Big Monitoring Fabric (BMF) est contrôleur basé sur un hardware ouvert qui contient un système de visibilité et de management de réseau pour une sécurité élargie et simple à gérer. Il s’implémente « out of band » sur un réseau existant et fonctionne en overlay sur l’infrastructure existante pour assurer l’intégrité et la sécurité. « BMF peut être considéré comme un système de surveillance évolué du réseau, sur du hardware Intel X86. » Il entre en concurrence avec des systèmes comme Gigamon.
Big Switch networks apporte ainsi une approche et une vue identique à tout les acteurs de la gestion du Data Center, le VM admin, le Storage admin et le newtork admin, basée sur une approche de type « hyperscalabilité appliquée aux réseaux », ce qui augmente l’agilité, réduit les charges de maintenance et facilite la recherche et la résolution des problèmes.
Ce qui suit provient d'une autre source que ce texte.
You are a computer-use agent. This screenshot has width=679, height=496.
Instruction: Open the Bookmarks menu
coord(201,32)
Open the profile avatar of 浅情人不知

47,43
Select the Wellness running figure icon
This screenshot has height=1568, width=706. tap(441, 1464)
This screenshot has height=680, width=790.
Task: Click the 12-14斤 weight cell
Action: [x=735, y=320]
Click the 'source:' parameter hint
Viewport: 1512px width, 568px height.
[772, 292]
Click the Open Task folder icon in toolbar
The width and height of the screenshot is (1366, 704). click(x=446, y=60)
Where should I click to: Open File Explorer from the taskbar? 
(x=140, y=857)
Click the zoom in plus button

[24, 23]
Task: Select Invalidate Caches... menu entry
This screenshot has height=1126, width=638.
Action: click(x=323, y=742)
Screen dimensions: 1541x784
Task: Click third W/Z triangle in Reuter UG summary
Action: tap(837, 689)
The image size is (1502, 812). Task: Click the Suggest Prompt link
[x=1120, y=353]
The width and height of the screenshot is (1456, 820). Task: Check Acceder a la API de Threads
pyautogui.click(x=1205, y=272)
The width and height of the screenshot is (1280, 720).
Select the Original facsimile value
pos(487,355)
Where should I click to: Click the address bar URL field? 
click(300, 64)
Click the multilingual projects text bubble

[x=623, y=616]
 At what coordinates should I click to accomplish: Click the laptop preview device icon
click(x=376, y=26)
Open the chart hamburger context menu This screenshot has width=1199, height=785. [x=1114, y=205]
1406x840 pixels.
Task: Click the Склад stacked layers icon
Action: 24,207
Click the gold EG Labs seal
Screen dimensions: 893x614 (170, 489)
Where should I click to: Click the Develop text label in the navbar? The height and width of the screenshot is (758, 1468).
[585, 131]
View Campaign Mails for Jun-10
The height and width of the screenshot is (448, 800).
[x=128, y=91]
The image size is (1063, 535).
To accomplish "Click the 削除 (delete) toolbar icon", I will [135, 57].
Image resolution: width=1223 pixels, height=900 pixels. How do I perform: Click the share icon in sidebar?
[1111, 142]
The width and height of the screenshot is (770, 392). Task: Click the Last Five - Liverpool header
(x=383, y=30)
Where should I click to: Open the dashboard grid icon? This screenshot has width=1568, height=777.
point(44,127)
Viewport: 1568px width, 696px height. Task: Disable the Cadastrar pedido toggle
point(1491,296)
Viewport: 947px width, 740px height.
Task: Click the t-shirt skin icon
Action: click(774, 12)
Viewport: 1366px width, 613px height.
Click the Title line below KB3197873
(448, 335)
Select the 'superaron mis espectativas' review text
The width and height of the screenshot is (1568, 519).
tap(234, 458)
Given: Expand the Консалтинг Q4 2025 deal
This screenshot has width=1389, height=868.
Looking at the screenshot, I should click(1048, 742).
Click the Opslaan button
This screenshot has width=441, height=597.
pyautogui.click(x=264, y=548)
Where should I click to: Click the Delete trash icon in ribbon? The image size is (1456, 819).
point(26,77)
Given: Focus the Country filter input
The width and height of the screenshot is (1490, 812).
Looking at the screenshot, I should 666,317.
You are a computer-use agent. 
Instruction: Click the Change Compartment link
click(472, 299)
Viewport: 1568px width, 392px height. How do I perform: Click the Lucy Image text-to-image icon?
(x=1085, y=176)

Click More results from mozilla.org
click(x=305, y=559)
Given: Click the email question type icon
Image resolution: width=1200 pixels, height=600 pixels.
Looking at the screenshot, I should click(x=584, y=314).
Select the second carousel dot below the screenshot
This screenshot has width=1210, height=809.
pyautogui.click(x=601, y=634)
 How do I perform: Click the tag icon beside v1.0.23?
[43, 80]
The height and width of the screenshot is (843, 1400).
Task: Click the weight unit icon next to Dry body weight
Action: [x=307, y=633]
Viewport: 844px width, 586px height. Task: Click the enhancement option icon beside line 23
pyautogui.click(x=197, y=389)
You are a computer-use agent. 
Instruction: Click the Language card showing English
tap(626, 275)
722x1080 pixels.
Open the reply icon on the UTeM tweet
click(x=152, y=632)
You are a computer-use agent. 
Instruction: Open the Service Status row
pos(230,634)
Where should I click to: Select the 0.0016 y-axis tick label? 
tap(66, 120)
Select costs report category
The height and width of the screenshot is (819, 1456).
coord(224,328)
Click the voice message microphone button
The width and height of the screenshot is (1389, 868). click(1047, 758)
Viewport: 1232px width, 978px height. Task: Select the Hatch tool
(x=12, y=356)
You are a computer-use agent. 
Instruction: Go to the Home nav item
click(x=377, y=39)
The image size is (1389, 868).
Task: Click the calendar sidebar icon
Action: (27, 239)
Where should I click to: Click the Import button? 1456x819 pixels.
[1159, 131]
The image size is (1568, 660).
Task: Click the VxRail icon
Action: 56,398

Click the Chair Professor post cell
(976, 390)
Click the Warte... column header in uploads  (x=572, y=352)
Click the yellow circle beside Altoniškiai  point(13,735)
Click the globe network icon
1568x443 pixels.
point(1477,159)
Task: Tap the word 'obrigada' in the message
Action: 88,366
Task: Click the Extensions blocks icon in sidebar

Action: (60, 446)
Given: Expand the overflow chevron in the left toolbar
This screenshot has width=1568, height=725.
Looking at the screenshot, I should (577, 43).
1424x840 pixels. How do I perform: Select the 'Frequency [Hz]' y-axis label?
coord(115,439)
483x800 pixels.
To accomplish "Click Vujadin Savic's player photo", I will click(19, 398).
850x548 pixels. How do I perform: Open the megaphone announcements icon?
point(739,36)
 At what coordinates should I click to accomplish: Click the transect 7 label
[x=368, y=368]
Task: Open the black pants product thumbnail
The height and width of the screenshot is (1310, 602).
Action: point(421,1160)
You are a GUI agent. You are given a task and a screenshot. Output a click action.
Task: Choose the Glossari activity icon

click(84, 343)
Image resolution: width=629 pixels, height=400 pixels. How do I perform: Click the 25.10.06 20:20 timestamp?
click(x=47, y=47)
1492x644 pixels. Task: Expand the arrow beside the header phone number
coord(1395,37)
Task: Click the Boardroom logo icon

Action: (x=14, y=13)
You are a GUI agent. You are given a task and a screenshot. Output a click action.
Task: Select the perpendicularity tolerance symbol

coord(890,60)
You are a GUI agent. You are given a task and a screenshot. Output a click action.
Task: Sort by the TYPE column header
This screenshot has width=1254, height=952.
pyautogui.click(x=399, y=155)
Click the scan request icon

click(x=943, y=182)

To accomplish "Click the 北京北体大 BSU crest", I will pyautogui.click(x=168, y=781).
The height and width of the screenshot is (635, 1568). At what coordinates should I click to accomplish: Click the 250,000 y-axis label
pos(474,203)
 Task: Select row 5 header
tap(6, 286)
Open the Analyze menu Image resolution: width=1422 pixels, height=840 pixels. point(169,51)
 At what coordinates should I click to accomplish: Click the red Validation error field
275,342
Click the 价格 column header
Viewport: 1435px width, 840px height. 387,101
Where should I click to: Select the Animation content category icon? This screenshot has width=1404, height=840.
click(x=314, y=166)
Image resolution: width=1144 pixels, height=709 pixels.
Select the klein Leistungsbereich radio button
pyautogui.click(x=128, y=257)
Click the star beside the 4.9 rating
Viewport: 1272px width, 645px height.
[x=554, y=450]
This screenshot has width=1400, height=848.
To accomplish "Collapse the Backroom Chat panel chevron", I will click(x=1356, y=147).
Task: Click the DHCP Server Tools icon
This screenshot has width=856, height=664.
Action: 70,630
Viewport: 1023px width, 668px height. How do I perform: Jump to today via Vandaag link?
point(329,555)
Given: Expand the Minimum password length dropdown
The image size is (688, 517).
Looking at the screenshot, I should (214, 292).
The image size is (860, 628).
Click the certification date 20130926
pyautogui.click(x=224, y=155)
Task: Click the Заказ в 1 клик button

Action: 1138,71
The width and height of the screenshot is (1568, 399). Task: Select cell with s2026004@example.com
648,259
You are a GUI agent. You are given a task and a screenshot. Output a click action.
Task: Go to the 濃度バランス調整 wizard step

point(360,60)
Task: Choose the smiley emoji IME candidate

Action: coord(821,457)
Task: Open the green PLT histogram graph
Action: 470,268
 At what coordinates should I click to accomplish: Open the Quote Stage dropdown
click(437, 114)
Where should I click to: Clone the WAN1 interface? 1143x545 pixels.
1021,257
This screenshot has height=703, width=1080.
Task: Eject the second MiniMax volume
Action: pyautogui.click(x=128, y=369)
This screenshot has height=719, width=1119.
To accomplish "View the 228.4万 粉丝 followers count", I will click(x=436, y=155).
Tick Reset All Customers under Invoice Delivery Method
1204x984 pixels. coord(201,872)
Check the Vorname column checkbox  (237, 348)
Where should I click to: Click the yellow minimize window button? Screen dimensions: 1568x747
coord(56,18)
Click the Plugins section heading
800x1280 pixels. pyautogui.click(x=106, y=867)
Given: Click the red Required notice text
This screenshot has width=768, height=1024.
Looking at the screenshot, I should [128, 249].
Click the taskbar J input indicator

Un marché prometteur qui croît encore assez lentement
Les responsables de Big Switch indiquent avoir aujourd’hui plus de 200 clients qui licencient ses produits. Parmi ceux-là l’un des plus significatifs est l’opérateur téléphonique Verizon qui utilise du matériel Dell sous VMWare, Red Hat et Mirantis avec Big Switch pour mettre en œuvre une architecture SDN NFV (Network Function Virtualisation) avec un système d’orchestration de bout en bout pour réduire les coûts d’opération et de maintenance. Il mentionne aussi la ville de Dubaï L’adoption du SDN dans les data center reste encore aujourd’hui assez limitée à quelques grandes entreprises sur des marchés verticaux et quelques opérateurs de Cloud pour leurs Data Centers.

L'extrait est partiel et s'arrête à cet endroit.